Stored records
══════════════════════════════
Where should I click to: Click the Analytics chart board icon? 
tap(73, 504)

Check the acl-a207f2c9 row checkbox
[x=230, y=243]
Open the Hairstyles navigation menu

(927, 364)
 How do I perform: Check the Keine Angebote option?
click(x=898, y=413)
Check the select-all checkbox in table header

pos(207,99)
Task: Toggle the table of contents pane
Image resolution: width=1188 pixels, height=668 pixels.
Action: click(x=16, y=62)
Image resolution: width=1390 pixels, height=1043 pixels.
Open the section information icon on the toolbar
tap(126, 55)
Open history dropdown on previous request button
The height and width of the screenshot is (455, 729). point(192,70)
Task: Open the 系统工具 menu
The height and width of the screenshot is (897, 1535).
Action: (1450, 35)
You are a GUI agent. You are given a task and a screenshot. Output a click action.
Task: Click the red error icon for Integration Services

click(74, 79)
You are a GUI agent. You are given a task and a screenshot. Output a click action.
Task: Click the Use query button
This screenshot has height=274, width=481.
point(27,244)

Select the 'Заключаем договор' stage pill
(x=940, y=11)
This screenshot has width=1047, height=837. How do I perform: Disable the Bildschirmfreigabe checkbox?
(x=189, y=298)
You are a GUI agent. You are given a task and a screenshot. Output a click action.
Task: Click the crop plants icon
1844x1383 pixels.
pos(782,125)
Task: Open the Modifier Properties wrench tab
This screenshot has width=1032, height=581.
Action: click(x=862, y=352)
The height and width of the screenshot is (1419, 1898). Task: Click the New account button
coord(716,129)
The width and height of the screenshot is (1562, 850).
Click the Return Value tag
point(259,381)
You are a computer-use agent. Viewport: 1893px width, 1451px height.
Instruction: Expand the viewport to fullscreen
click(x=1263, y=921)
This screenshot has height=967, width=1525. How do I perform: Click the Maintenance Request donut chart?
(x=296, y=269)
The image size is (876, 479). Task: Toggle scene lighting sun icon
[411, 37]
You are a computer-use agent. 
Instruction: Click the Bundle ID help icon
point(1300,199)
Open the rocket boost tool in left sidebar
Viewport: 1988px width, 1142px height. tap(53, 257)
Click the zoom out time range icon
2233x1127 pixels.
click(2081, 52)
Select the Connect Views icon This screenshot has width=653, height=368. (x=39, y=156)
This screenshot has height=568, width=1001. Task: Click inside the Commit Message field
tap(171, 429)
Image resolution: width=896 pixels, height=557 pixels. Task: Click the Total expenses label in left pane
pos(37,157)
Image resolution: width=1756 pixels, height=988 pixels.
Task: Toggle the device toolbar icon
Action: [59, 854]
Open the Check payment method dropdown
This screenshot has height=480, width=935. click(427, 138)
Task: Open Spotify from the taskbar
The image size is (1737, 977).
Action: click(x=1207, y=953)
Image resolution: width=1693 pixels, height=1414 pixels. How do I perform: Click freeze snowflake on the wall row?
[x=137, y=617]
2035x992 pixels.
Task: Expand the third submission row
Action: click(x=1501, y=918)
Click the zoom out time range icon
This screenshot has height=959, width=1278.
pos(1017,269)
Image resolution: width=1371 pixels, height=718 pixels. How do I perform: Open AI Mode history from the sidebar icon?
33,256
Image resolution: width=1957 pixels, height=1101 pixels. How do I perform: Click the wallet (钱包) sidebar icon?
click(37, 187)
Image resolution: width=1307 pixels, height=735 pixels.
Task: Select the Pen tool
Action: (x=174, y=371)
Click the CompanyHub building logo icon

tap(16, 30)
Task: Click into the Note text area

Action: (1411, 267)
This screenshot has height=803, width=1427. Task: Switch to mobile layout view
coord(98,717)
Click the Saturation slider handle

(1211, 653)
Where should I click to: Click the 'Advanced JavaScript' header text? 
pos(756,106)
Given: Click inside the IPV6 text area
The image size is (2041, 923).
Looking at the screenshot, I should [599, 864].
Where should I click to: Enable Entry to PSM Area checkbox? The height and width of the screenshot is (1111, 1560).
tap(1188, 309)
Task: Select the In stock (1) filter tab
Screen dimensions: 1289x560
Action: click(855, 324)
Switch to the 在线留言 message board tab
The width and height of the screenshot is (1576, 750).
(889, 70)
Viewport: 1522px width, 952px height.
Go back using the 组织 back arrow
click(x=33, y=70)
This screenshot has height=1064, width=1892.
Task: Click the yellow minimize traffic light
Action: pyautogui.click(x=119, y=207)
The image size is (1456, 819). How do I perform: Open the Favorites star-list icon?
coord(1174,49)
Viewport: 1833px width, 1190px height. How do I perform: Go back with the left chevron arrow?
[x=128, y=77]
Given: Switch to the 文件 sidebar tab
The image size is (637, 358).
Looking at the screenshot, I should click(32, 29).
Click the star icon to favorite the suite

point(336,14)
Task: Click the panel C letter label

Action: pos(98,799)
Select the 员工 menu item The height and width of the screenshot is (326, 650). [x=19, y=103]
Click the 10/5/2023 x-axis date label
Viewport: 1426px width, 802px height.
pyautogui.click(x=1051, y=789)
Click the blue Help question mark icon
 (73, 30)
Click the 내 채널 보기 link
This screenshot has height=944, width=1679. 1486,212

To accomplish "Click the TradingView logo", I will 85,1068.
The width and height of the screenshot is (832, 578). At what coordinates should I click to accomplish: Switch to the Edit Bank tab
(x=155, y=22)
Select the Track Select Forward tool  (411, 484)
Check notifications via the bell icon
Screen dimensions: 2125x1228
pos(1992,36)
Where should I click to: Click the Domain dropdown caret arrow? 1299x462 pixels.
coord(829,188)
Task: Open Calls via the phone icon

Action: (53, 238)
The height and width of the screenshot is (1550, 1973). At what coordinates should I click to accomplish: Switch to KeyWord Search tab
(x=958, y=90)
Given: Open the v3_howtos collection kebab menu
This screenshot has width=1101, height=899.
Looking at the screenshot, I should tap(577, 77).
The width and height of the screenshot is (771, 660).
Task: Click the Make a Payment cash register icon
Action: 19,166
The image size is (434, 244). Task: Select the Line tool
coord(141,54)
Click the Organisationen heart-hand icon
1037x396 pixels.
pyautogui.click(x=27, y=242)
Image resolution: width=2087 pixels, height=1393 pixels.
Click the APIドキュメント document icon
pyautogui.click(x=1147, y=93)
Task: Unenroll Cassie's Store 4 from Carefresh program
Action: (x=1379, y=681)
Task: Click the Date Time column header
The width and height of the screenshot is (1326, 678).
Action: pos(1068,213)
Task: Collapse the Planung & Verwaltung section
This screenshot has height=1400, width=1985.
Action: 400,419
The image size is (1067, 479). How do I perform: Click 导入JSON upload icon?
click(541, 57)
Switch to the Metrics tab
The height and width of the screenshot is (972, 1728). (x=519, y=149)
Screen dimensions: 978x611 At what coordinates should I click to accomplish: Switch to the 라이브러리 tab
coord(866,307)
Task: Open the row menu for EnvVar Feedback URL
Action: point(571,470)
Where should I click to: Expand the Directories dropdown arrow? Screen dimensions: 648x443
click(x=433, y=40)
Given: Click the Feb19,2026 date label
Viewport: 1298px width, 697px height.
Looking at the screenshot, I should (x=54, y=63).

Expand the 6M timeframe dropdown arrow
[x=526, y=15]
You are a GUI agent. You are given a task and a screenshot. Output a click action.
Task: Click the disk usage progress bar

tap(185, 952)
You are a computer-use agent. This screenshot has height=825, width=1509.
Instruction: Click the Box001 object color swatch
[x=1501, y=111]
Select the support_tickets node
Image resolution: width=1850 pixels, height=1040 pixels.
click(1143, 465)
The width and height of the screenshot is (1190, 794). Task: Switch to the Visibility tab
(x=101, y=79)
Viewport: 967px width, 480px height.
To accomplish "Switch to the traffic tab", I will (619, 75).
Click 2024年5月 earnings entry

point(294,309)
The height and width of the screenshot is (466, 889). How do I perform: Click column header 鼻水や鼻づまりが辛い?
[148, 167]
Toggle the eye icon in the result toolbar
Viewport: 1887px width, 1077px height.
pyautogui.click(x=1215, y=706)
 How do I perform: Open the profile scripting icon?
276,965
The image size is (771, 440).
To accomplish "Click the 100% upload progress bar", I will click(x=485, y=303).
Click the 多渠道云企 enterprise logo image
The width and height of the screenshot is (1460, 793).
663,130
══════════════════════════════
» TASK TO COMPLETE: Write the number of lines in the data above that contain "computer", adding no other words.

» YOUR RESPONSE: 3